Under the Bard's Spell
Mid-Summer Night's Dream
by Felix Mendelssohn

The Tempest
by Jean Sibelius

people in chairs
An evening of music inspired by Shakespeare, complete with actors, Mendelssohn's Mid-Summer Night's Dream and the lesser known Incidental Music to "The Tempest" are the perfect vehicles in which to combine the lyrical text of Shakespeare's plays with the beautiful music that it inspired.
Curtains

Carmen
(Semi Staged)
by Georges Bizet

The three hour opera condensed into a 50-minute concert version functions perfectly as the second half of a program.
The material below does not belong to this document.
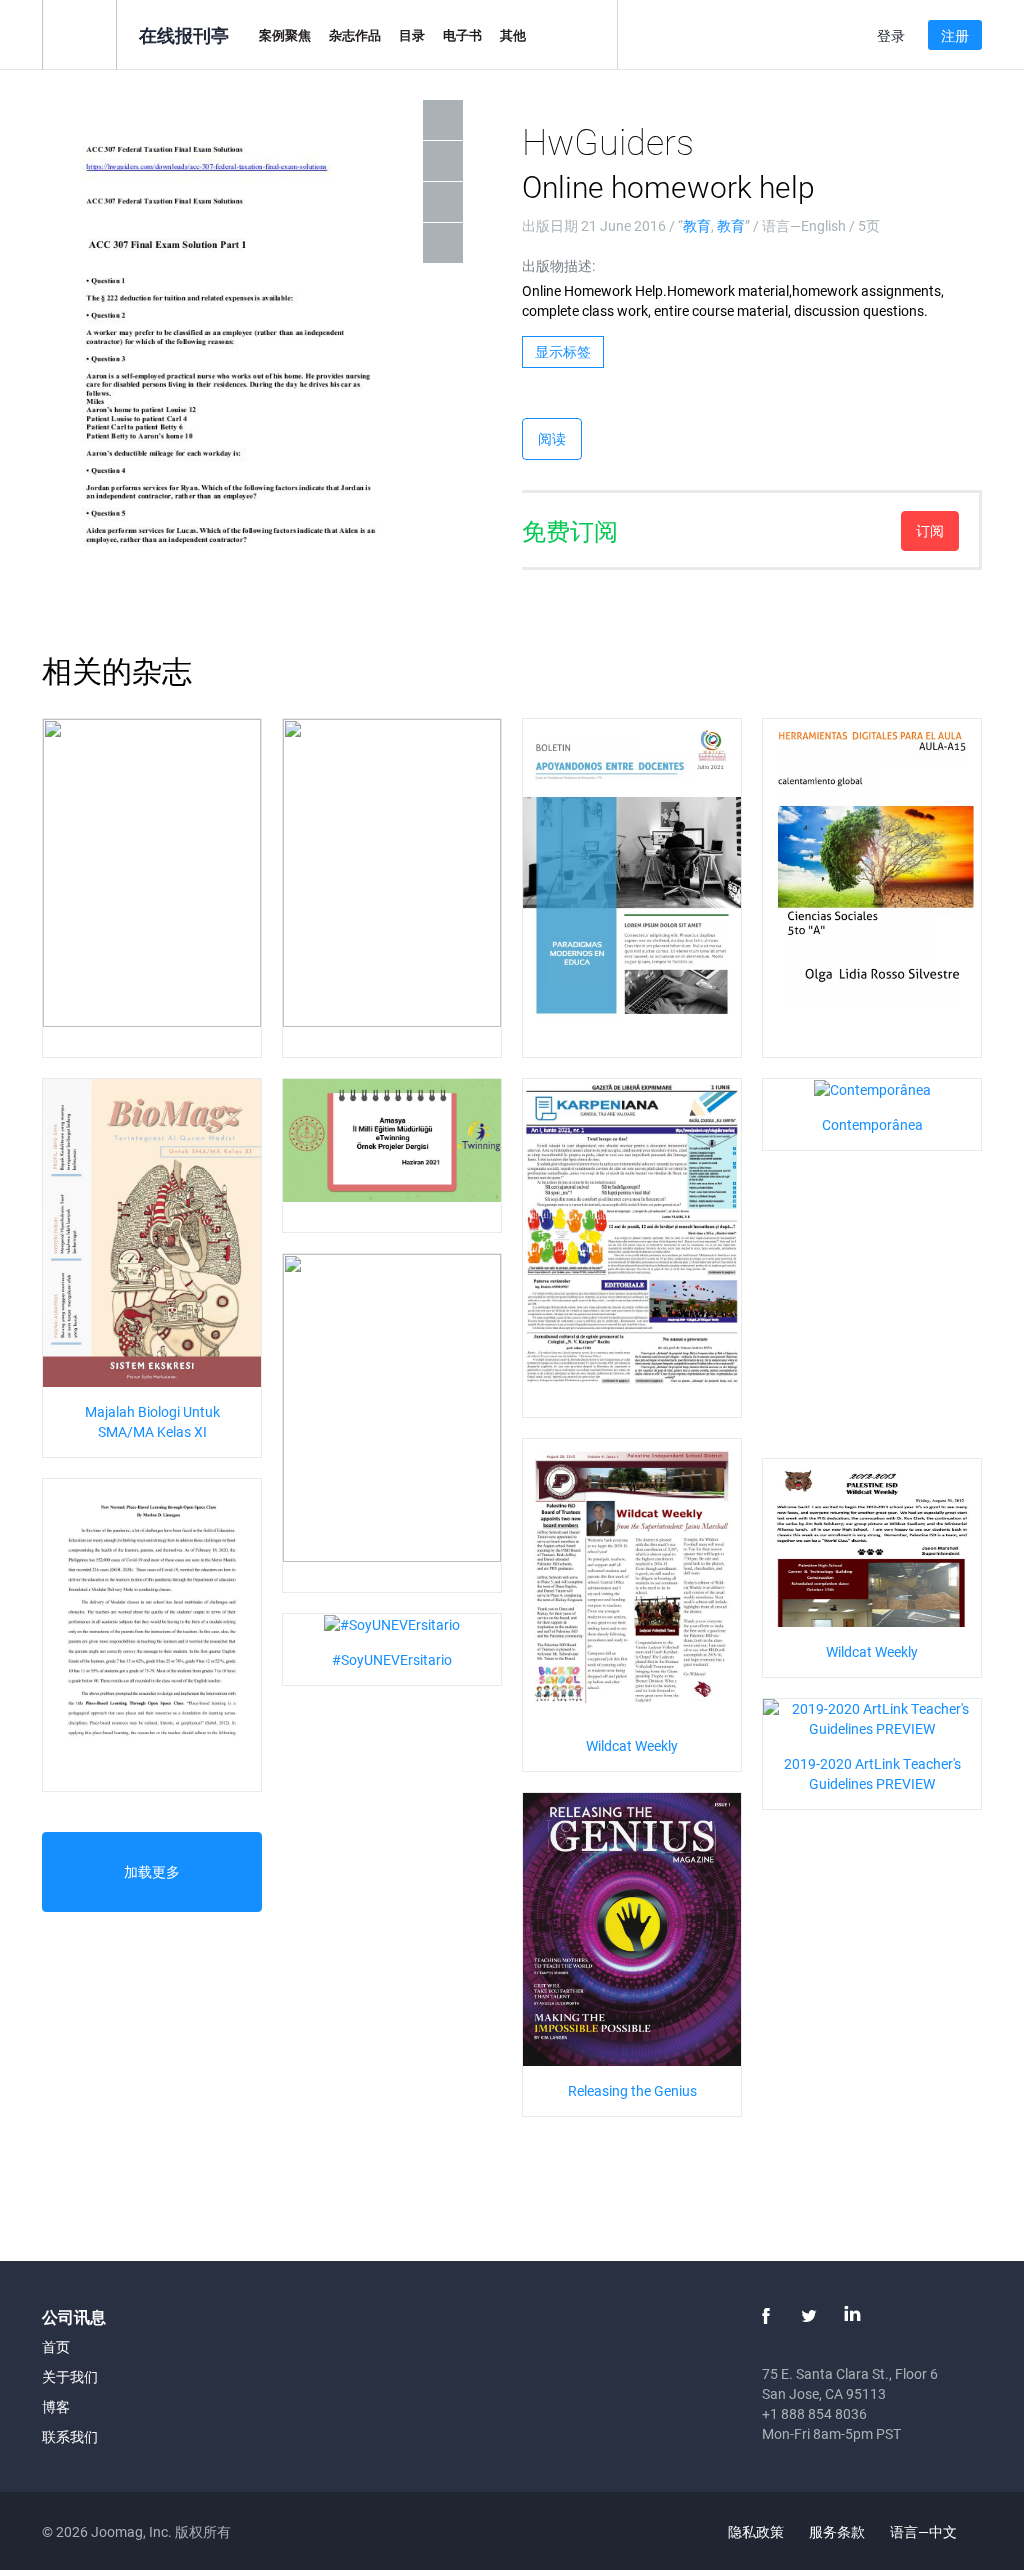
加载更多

A narrator takes you through the main story, while we listen to arias by the three main characters, Don Jose, Carmen and Toreador. A local chorus of cigarette girls, factory workers, and gypsy dancers join to make this an enjoyable evening for all.
Songs of a Wayfarer
by Gustav Mahler

This moving piece about a man who has lost his love is so much more powerful when set in a theatrical setting with lighting, costumes, and a simple set. The poetry of the text truly came to life in our performance.

Peer Gynt
by Edvard Grieg

This is a semi-staged concert version of the incidental music to Peer Gynt that is about 80 minutes long. Most people are familar with the music from the two orchestral suites, but the full incidental music has so much more to offer. The melodies are beautiful and soulful. Three actors take us through the story and the orchestra is joined by a soprano soloist and a chorus.